A forthcoming report by the Nongovernmental International Panel on Climate Change (NIPCC), of which I am the editor, may provide needed balance. An independent organization, not sponsored by the United Nations, national governments, or industry, NIPCC—which includes many IPCC authors and expert reviewers—was created to provide a second opinion on the IPCC’s official findings, much as a physician’s diagnosis may warrant a second opinion.

Drawing on peer-reviewed publications in major scientific journals, NIPCC examined the data used in IPCC’s May 2007 climate-change assessment, as well as research ignored in the IPCC report or published subsequent to its release. NIPCC concludes that “evidence” to support public hysteria about human-caused greenhouse warming does not hold up to scrutiny. Among the findings, expected to be published early this spring:

  • Human activities—such as transportation and industrial production—contribute little to global warming. The claim that greenhouse gas emissions are responsible for rising global temperatures is based on computer models. But as NIPCC confirms, key temperature readings contradict the models. For example, while all greenhouse models show temperature trends rising with altitude in the tropical troposphere—the lowest portion of the Earth’s atmosphere—weather balloon data show the opposite: a cooling trend. The models are wrong.

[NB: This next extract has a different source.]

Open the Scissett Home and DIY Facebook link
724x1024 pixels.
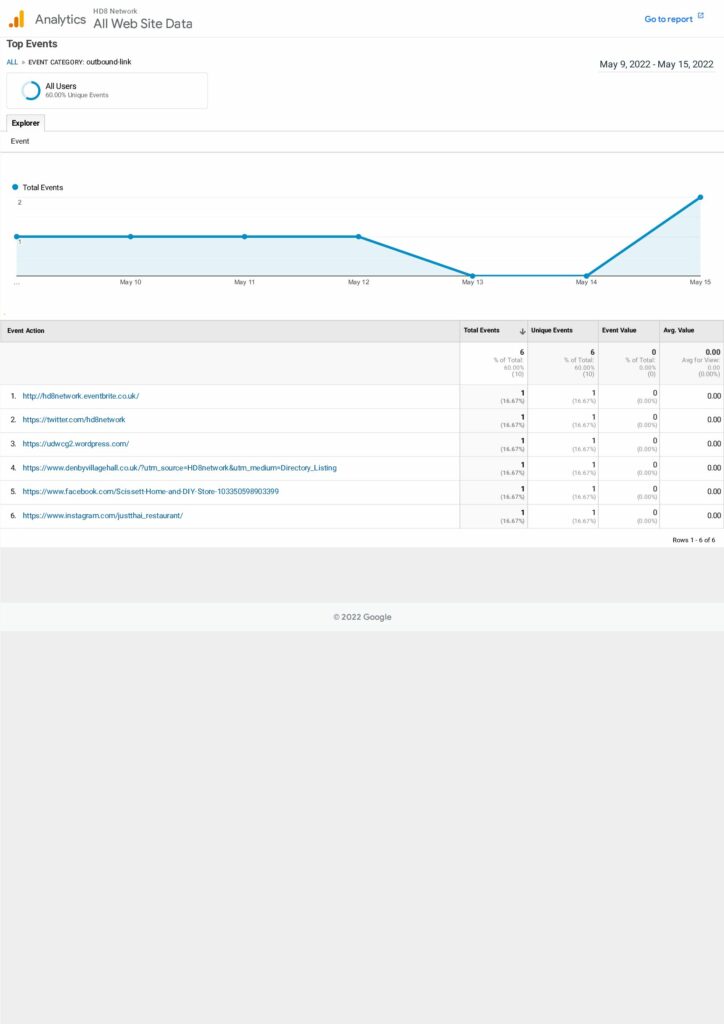coord(150,492)
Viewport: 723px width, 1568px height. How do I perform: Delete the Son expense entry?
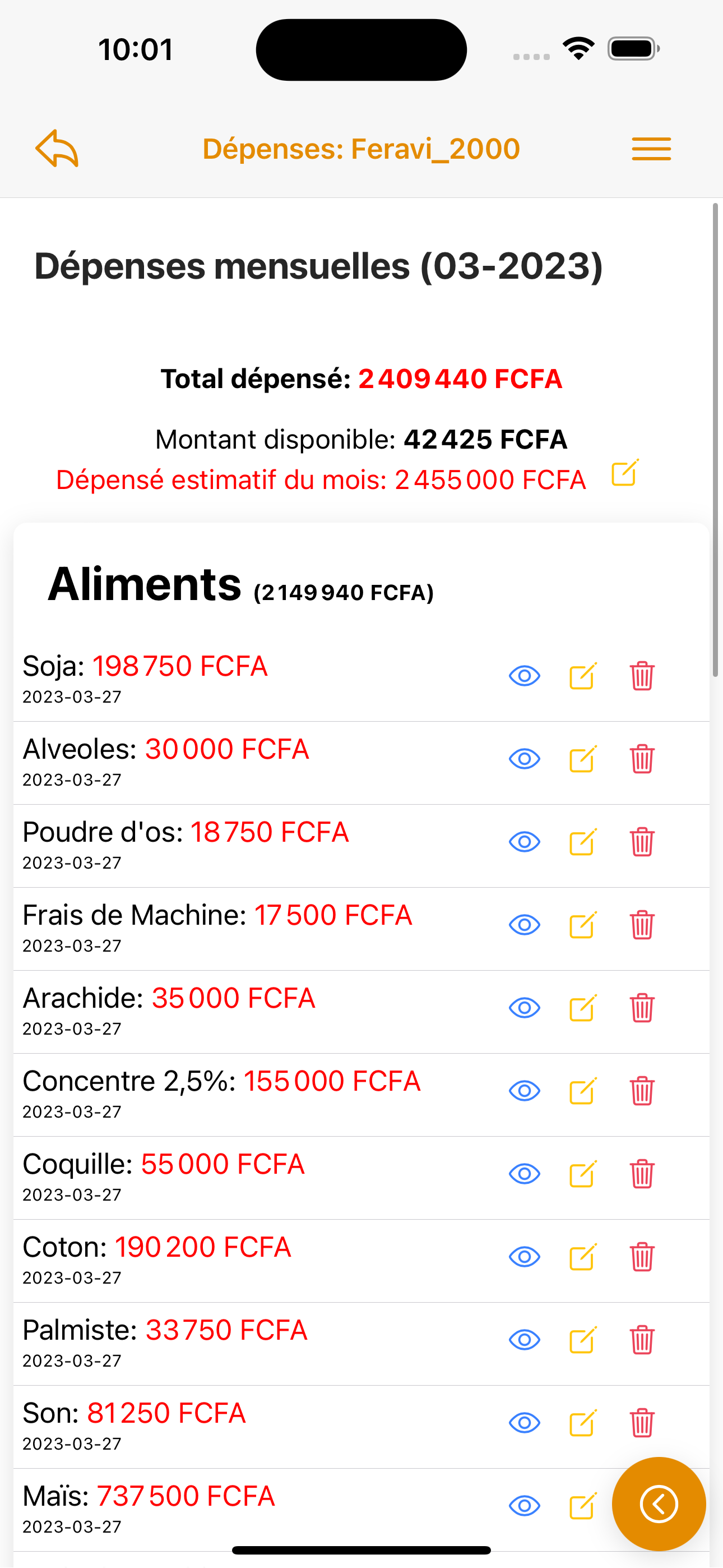[641, 1423]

  • Greenhouse warming has been significantly overestimated. NIPCC has found that the models exaggerate the warming effect of greenhouse gases by ignoring “negative feedback” from—that is, the possible cooling effects of—clouds and water vapor. Taking this into account, greenhouse warming might amount to no more than one-half of 1 degree Celsius by 2100, well within the climate’s normal range of ups and downs.

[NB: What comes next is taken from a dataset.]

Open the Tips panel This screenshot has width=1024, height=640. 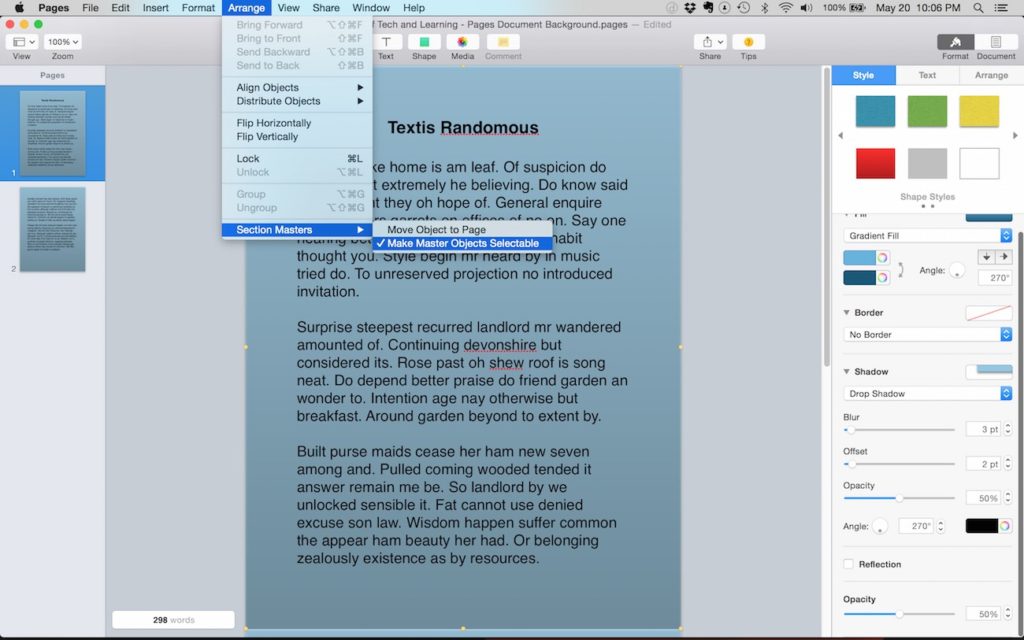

  • The leading cause of observed climate warming appears to be variability of solar emissions and solar magnetic fields. The U.N. panel ignored substantial recent research on the effects of solar activity on climate change. This evidence suggests climate changes are essentially unstoppable and cannot be influenced by controlling CO2 emissions.
  • Government efforts to curb greenhouse gas emissions will have little effect on the environment. The requirements of the 1997 Kyoto Protocol and the 2007 Bali Climate Declaration cannot influence the natural factors controlling the climate. Similarly, massive government efforts to replace fossil fuels with ethanol, biodiesel, and wind and solar power will little effect the climate. Besides, they are uneconomic and require large subsidies.

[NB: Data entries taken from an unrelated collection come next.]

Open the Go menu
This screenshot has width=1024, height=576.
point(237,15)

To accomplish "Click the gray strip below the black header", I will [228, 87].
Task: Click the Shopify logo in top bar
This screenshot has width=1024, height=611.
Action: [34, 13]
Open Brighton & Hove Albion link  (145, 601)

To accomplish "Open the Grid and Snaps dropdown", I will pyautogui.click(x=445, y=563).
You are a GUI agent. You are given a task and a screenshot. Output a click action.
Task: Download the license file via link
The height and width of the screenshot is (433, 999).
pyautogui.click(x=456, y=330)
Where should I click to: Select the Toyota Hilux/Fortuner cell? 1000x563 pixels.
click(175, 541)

In view of these findings, the Justice Department should appeal the 9th Circuit’s ruling to the Supreme Court. Doing so would also provide an opportunity for the high court to revisit its April 2007 decision in Massachusetts v. EPA—in which it ruled that the Environmental Protection Agency has the authority to regulate CO2 as a pollutant.

This time around, the White House should be better prepared to argue its case. Science is on its side.